Recursion on Lists

recommended: or, all, filter, partition, group, foldr, splitAll challenging: insertEverywhere, permutations, transpose, maximum segment sum

Implementing Functions from Data.List

Write the following functions using direct recursion. If no type signature is given, also give the type of the function.

product :: Num a => [a] -> a

The product function computes the product of a finite list of numbers.

concat

Concatenate a list of lists into a single list

concat []       = []
concat (xs:xss) = xs ++ concat xss

and :: [Bool] -> Bool

and returns the conjunction of a Boolean list.

and []     = True
and (x:xs) = x && and xs

or :: [Bool] -> Bool

or returns the disjunction of a Boolean list.

all

Applied to a predicate and a list, all determines if all elements of the list satisfy the predicate.

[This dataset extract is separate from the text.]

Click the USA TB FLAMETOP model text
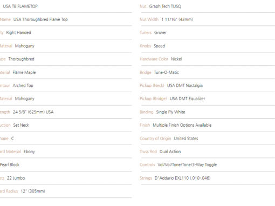This screenshot has height=206, width=275. pyautogui.click(x=20, y=6)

For example,

all _ []     = True
all p (x:xs) = p x && all p xs

map :: (a -> b) -> [a] -> [b]

map _ []     = []
map f (x:xs) = f x : map f xs

intersperse

The intersperse function takes an element and a list and `intersperses’ that element between the elements of the list. For example,

intersperse ',' "abcde" == "a,b,c,d,e"

concatMap

Map a function over a list and concatenate the results.

unlines :: [String] -> String

unlines is an inverse operation to lines. It joins lines, after appending a terminating newline to each.

filter :: (a -> Bool) -> [a] -> [a]

filter, applied to a predicate and a list, returns the list of those elements that satisfy the predicate; i.e.,

filter p xs = [ x | x <- xs, p x]

partition

The partition function takes a predicate a list and returns the pair of lists of elements which do and do not satisfy the predicate, respectively; i.e.,

partition p xs == (filter p xs, filter (not . p) xs)

partition _ []                 = ([],[])
partition p (x:xs) | p x       = let (ts,fs) = partition p xs in (x:ts,  fs)
                   | otherwise = let (ts,fs) = partition p xs in (  ts,x:fs)

unzip :: [(a, b)] -> ([a], [b])

unzip transforms a list of pairs into a list of first components and a list of second components.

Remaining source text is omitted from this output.